With the shooting over by 2:30 in the afternoon, Crook counted nine of his men dead, along with a Shoshone scout. The Sioux and Northern Cheyenne, who refer to the battle as “Where the Girl Saved Her Brother,” fought the federal troops to a standstill, and accounts of their total losses vary. The same bands that attacked and stalled Crook at Rosebud Creek would overwhelm Lt. Colonel George Custer just eight days later at the Battle of Little Bighorn.
“It’s a poignant story as all of the stories about that time are. It’s about the displacement of people, and the fight to survive,” said Doug Scott, an expert in forensic and military archaeology with Colorado Mesa University. He was one of a handful of people who searched the area around Rosebud Creek for the nine dead soldiers.
Scott, who previously studied the Little Bighorn Battlefield for the National Park Service, has visited the Rosebud Battlefield several times. Prior to last week, he led a group who surveyed a portion of the battlefield in 2018 burned by a wildfire, picking up bullets, casings and other artifacts that dot the undulating landscape.
With funding from the Lee and Donna Metcalf Charitable Trust, the hunt for the soldiers’ grave is one of several projects intended to clarify the events of a day often overshadowed by the obliteration of Custer and his 263 soldiers. The search is the result of a partnership between Montana Fish, Wildlife and Parks, tribal officials, the State Historic Preservation Office and faculty with Colorado Mesa University.

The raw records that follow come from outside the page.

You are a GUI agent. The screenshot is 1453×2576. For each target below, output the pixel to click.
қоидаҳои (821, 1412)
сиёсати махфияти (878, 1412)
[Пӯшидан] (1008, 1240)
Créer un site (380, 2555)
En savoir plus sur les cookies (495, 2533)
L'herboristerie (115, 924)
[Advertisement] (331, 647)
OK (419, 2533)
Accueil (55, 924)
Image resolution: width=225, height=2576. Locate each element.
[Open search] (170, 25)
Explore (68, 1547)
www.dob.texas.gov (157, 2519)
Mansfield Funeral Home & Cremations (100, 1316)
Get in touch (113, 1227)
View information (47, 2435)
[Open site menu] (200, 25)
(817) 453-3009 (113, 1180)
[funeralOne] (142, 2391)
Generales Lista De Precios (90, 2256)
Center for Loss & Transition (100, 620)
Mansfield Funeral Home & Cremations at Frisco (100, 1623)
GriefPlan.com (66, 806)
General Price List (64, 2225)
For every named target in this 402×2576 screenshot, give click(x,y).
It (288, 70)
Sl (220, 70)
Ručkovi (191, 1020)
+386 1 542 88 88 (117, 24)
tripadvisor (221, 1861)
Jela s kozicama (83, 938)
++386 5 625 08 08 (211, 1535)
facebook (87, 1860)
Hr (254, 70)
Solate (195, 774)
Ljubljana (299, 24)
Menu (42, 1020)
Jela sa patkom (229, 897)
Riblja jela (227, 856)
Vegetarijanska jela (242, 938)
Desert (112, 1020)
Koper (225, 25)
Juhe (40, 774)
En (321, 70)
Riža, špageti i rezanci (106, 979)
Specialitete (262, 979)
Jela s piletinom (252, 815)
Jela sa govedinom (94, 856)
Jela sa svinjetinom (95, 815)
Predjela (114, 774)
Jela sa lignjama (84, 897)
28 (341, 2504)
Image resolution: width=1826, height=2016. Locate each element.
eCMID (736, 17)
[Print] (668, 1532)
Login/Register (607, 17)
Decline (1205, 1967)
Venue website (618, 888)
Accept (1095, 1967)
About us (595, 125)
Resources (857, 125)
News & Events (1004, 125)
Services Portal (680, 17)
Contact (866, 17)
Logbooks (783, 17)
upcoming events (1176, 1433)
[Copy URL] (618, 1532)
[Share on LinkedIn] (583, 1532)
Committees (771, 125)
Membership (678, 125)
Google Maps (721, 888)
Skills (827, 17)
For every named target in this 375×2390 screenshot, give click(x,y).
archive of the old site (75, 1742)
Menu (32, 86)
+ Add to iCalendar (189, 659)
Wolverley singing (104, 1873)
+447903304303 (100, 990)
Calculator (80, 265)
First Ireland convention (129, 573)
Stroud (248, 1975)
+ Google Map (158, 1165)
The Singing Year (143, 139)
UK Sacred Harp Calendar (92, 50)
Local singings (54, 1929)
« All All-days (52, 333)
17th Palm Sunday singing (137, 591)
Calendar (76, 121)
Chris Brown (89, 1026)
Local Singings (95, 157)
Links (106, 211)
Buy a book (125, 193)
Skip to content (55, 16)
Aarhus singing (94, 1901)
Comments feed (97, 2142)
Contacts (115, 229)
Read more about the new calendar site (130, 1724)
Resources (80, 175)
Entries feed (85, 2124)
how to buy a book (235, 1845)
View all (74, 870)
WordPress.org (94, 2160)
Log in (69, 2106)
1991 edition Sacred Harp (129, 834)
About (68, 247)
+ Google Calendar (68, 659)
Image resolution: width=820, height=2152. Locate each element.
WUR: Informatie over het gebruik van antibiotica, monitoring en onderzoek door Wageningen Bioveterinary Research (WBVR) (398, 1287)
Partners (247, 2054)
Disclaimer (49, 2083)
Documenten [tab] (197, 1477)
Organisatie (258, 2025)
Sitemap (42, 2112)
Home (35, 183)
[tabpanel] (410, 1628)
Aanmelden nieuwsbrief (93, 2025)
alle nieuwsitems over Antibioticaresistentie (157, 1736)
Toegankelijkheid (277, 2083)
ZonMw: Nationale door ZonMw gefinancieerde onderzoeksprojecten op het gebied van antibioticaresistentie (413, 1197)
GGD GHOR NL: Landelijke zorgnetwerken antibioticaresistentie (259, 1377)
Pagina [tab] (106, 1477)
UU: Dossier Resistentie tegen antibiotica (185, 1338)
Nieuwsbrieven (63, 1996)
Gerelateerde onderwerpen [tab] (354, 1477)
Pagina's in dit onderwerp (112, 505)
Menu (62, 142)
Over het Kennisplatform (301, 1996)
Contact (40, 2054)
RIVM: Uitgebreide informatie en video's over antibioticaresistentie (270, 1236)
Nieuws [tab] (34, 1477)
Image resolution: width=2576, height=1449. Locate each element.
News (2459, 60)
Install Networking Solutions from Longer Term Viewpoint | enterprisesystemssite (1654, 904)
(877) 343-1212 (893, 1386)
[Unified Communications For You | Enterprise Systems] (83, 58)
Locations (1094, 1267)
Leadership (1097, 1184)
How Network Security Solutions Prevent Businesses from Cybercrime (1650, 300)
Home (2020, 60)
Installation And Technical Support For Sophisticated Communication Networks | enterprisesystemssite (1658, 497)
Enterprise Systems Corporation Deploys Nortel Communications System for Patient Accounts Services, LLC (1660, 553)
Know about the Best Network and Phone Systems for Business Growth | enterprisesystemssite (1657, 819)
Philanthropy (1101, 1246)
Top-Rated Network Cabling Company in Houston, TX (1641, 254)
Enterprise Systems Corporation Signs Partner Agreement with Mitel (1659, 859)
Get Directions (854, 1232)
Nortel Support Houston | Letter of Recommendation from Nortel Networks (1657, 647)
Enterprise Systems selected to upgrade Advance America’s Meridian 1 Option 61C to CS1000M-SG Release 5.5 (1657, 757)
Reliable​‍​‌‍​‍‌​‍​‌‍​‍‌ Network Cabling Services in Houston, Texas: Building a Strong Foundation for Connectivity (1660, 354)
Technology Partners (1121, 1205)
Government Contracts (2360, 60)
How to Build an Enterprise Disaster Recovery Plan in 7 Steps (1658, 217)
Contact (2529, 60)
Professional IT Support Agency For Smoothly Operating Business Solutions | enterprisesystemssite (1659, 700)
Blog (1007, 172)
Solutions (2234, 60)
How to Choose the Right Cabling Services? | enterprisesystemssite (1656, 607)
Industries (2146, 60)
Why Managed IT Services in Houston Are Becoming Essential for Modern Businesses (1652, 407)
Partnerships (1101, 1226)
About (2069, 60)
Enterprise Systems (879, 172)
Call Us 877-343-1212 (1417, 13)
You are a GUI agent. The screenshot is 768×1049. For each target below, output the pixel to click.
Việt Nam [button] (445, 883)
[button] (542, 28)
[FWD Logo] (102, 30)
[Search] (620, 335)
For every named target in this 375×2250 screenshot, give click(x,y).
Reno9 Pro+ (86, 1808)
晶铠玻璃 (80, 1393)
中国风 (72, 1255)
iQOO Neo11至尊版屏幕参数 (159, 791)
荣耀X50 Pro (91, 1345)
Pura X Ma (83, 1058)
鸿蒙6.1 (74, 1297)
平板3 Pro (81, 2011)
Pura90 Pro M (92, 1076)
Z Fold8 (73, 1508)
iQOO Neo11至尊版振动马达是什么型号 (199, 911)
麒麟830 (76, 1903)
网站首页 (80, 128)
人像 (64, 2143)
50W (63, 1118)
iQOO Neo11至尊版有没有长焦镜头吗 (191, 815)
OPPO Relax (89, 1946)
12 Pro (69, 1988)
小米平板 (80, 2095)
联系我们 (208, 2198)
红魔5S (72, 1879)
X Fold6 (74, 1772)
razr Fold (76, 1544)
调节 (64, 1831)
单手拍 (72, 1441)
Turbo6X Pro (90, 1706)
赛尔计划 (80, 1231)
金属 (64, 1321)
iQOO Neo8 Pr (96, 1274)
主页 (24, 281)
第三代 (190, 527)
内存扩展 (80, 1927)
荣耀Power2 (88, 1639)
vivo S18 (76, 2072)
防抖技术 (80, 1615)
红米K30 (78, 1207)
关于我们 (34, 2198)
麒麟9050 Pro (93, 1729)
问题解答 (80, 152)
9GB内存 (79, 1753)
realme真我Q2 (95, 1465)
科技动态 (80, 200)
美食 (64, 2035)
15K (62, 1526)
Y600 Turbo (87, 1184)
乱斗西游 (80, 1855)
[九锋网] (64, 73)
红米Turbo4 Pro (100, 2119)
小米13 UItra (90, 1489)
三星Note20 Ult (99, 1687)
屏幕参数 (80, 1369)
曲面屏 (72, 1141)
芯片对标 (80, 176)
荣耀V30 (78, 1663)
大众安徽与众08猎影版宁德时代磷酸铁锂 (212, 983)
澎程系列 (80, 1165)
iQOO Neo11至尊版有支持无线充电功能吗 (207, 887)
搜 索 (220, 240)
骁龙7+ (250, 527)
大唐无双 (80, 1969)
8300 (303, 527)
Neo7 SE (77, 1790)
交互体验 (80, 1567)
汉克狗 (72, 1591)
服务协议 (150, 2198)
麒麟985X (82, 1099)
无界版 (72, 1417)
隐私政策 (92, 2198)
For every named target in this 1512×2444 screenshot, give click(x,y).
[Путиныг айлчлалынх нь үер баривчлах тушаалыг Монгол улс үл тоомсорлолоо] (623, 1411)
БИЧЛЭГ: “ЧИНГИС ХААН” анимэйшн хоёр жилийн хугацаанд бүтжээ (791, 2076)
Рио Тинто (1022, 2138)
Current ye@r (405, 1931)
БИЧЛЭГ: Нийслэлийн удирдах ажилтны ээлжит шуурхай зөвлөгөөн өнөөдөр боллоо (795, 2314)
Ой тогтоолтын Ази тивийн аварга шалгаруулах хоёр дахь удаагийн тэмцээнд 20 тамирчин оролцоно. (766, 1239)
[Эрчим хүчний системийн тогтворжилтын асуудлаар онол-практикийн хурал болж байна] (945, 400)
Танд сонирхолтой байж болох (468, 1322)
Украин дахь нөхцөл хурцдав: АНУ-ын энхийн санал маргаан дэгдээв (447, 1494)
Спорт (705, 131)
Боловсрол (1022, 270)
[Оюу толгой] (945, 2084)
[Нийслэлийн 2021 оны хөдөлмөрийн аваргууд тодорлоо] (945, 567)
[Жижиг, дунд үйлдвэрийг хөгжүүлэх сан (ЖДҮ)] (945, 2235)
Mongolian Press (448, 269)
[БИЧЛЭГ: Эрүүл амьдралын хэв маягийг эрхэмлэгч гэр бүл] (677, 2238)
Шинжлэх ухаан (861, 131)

“What we’re trying to do is put together the physical history of the battle and see how it fits with Native American oral accounts and written records. We look at it as a crime scene, quite in the literal sense … No line of evidence is perfect, but when you have the three and you weave them together, you get a better picture of what happened,” Scott said.
“It feels a little bit like being a farmer,” said Jarrod Burks with Ohio Valley Archaeology, Inc., a private firm based out of Columbus, Ohio, contracted to spearhead the search for the soldiers with ground-penetrating radar and magnetometry instruments.
Burks has experience in surveying POW camps and mass graves throughout Europe and Africa. This is the first time his work has brought him to Montana. He and his colleague, Alexander Corkum, crisscrossed through the grassy areas that border Rosebud Creek in an ATV, a magnetometer in tow and collecting thousands of gigabytes of data. Ohio Valley Archaeology, Inc. will also produce 3D models of several petroglyphs carved into the buffalo jump, a digital preservation of markings that will eventually vanish due to erosion.
“The fortunate thing about this site is that it’s basically unchanged besides some farming, whereas back in the East you have to wade through centuries of buildings,” Burks said.
The search team looked over an area of about 31 acres, an area based on first-hand accounts of the aftermath of the battle, like that of Cpt. Henry. Although their equipment couldn’t detect an obvious grave or bones, it could pick up anomalies that might suggest a trench or pit dug into the earth. Although the team located several anomalies, they didn’t find any soldiers.
Over the next several weeks, Burks and Corkum will sift through that data, providing what Scott called a “fine filter” that might suggest a gravesite.
“We could be in the wrong spot, that’s one real possibility. The graves could have been exhumed at some point in the past. Aside from maybe someone digging into the grave, it may have been scavenged, and the bodies scattered. Bear and coyotes are excellent scavengers. We don’t know yet and we’ve still got a lot of research to do,” Scott said.
Rachel Reckin, the heritage resources program manager for FWP, said there is no intention to move or even touch the nine soldiers. Should research lead to the location of their bodies, a marker will be placed at the site.